> _Provided data_:
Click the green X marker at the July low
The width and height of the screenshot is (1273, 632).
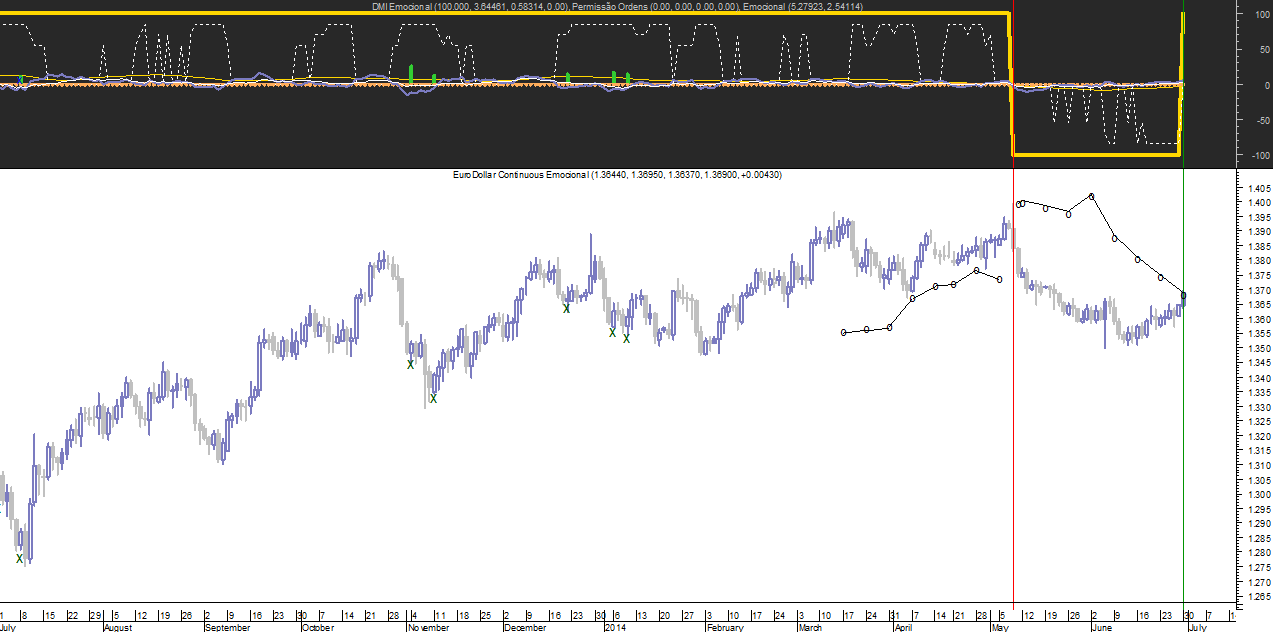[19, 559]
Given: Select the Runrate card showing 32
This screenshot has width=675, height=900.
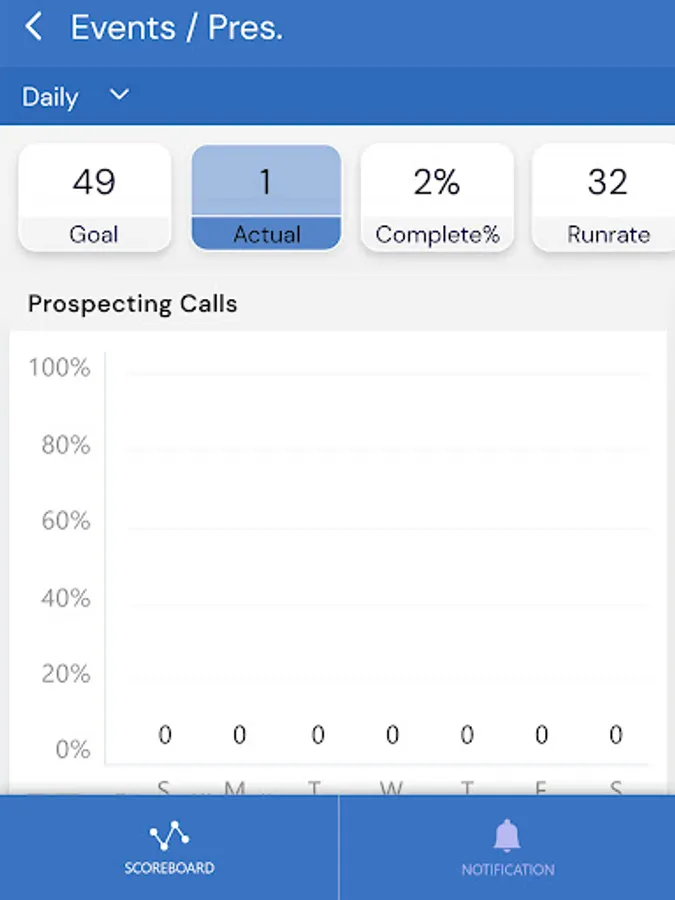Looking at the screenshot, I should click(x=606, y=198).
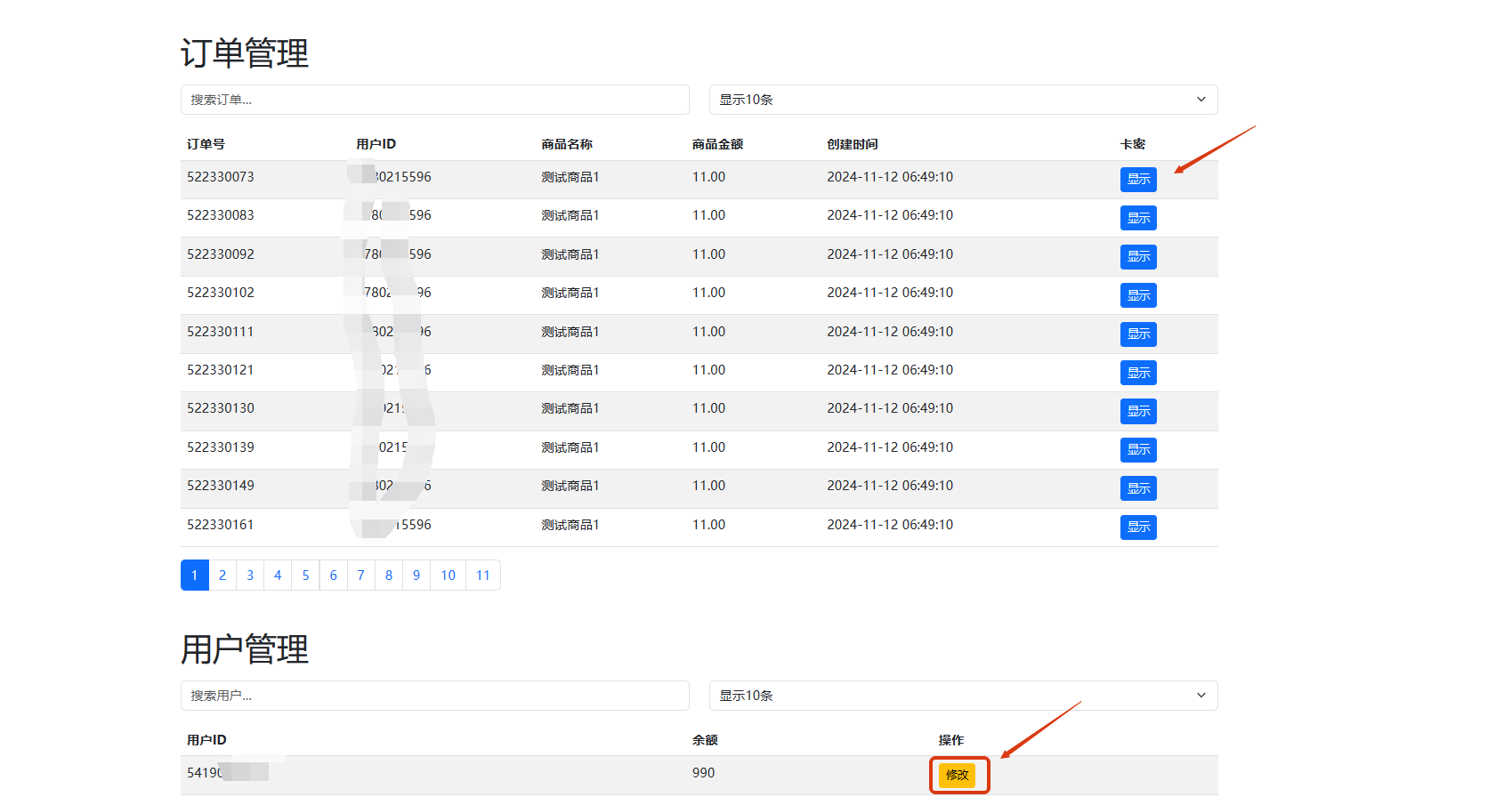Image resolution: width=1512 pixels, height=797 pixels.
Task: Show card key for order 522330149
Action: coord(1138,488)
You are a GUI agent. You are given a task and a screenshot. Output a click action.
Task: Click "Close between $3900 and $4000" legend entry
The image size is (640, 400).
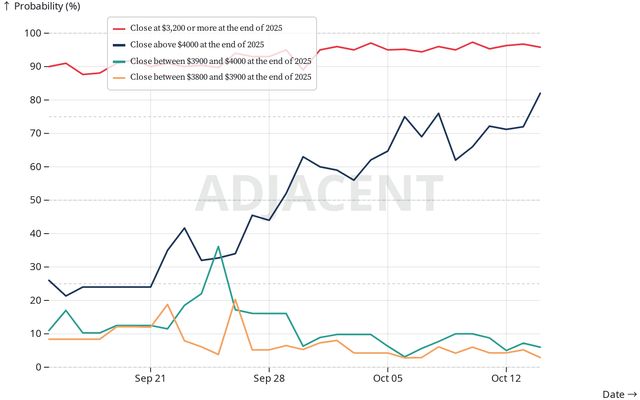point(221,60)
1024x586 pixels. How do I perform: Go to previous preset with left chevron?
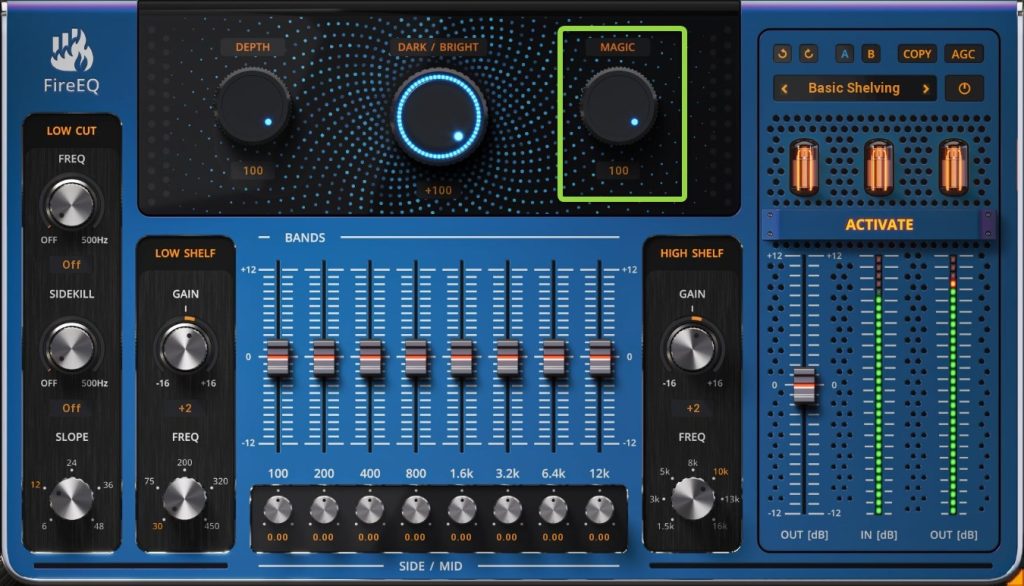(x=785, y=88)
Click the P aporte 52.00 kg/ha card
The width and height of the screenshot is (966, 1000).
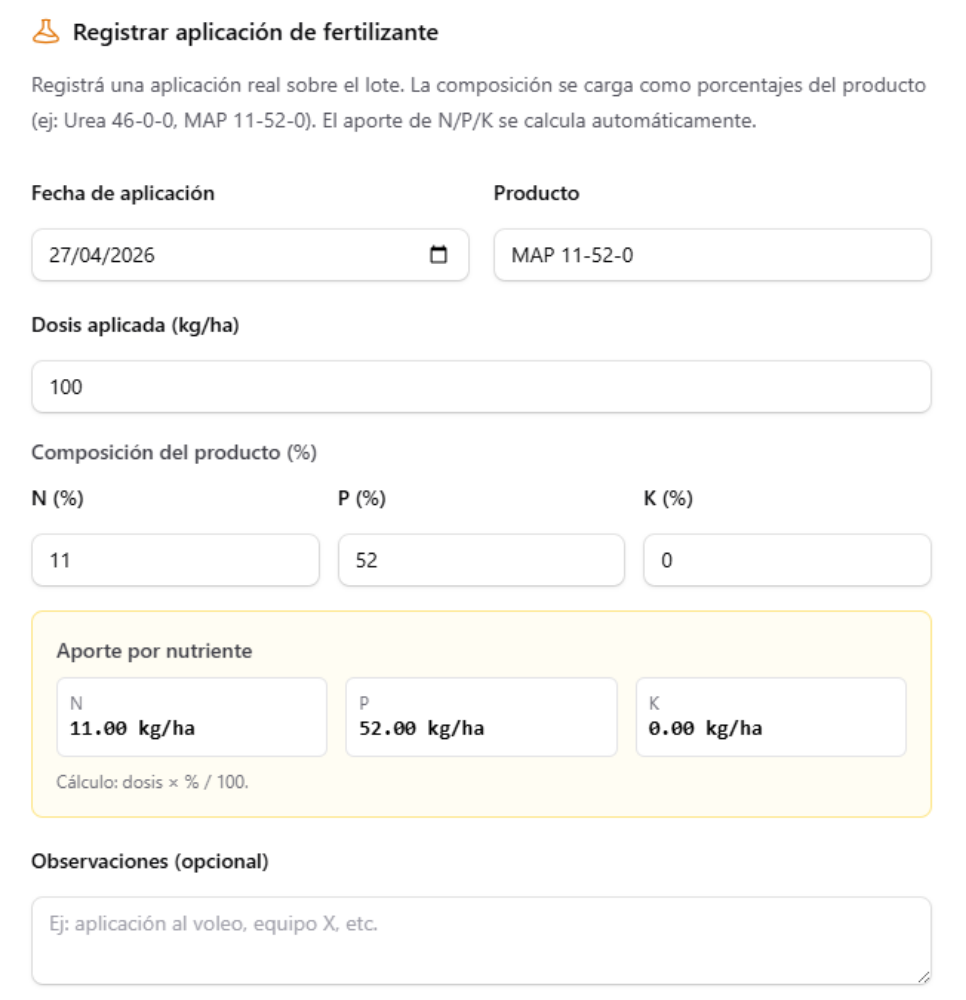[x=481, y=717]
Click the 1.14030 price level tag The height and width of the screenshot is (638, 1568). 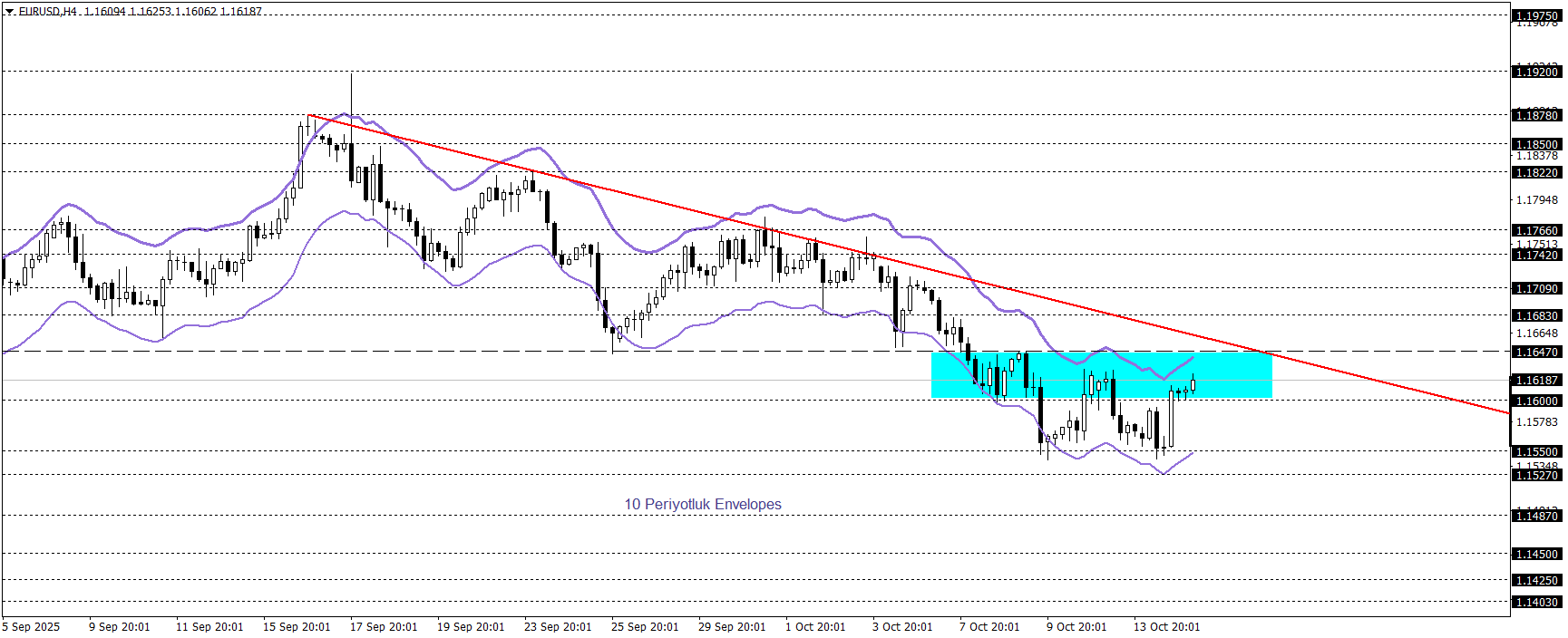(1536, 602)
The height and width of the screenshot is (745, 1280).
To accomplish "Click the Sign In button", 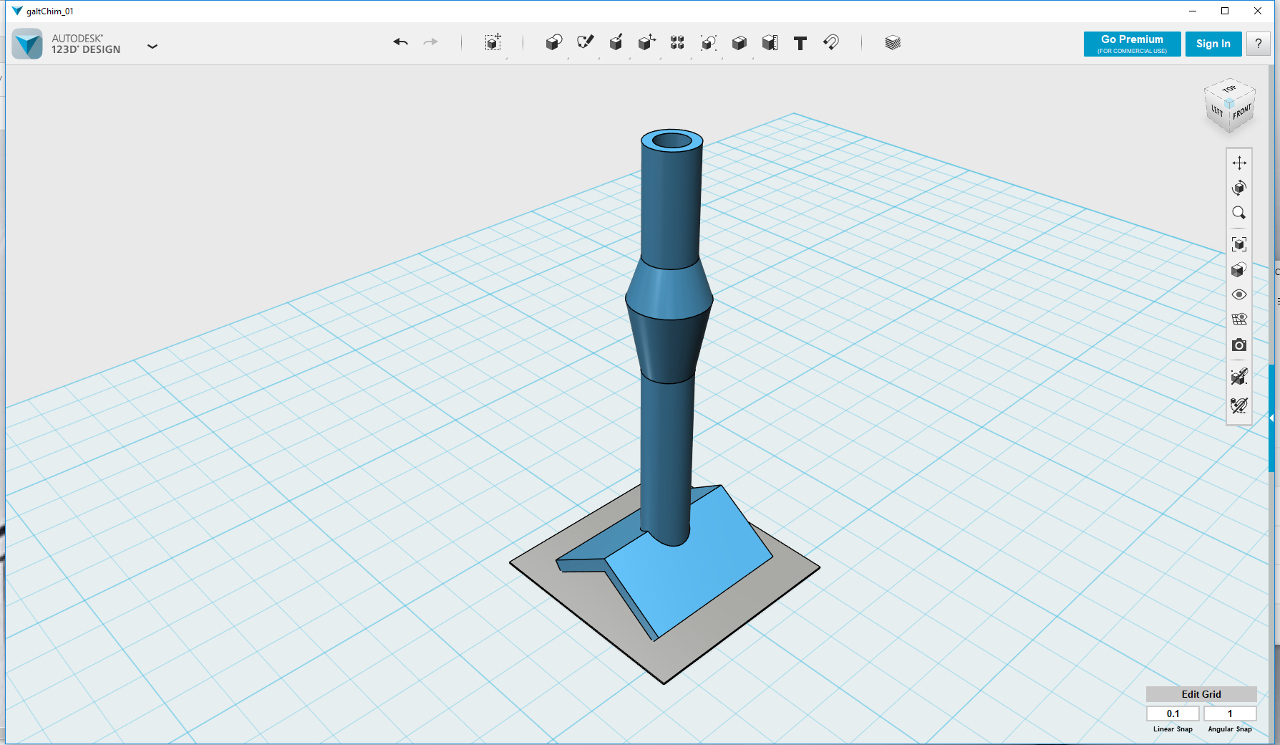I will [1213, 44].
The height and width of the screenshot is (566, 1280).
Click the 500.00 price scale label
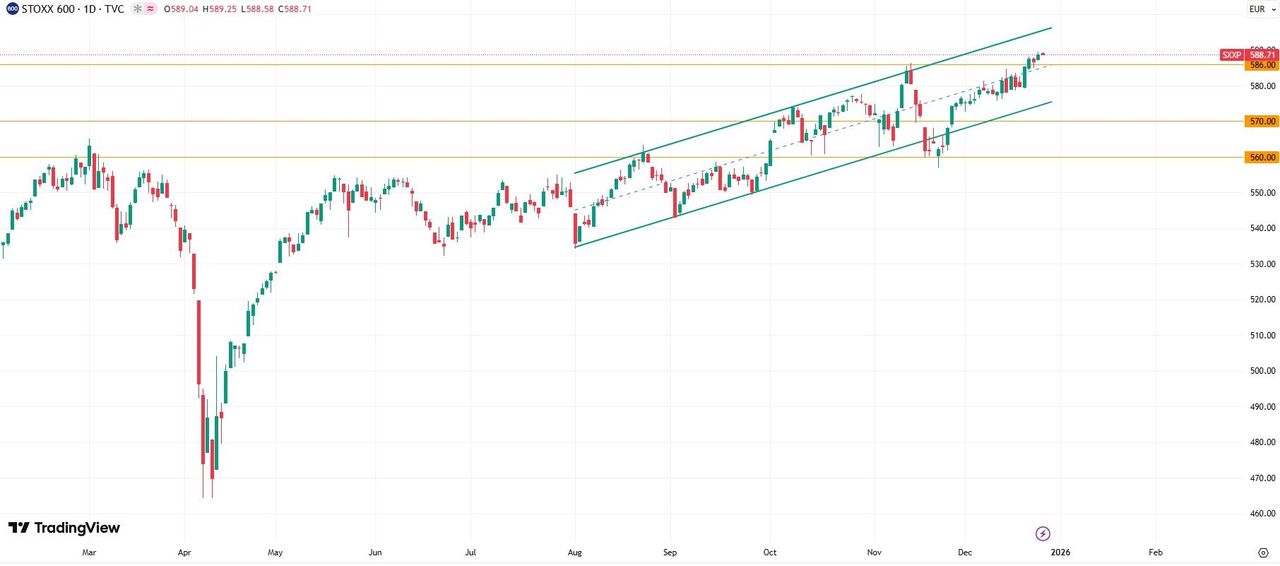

> _Work task_: Only the lines from the start of the material through the line containing "Given: Select the Runrate card showing 32" should be transcribed. Pictures stay out.

> _Solution_:
Click the green X marker at the July low
The width and height of the screenshot is (1273, 632).
[19, 559]
Given: Select the Runrate card showing 32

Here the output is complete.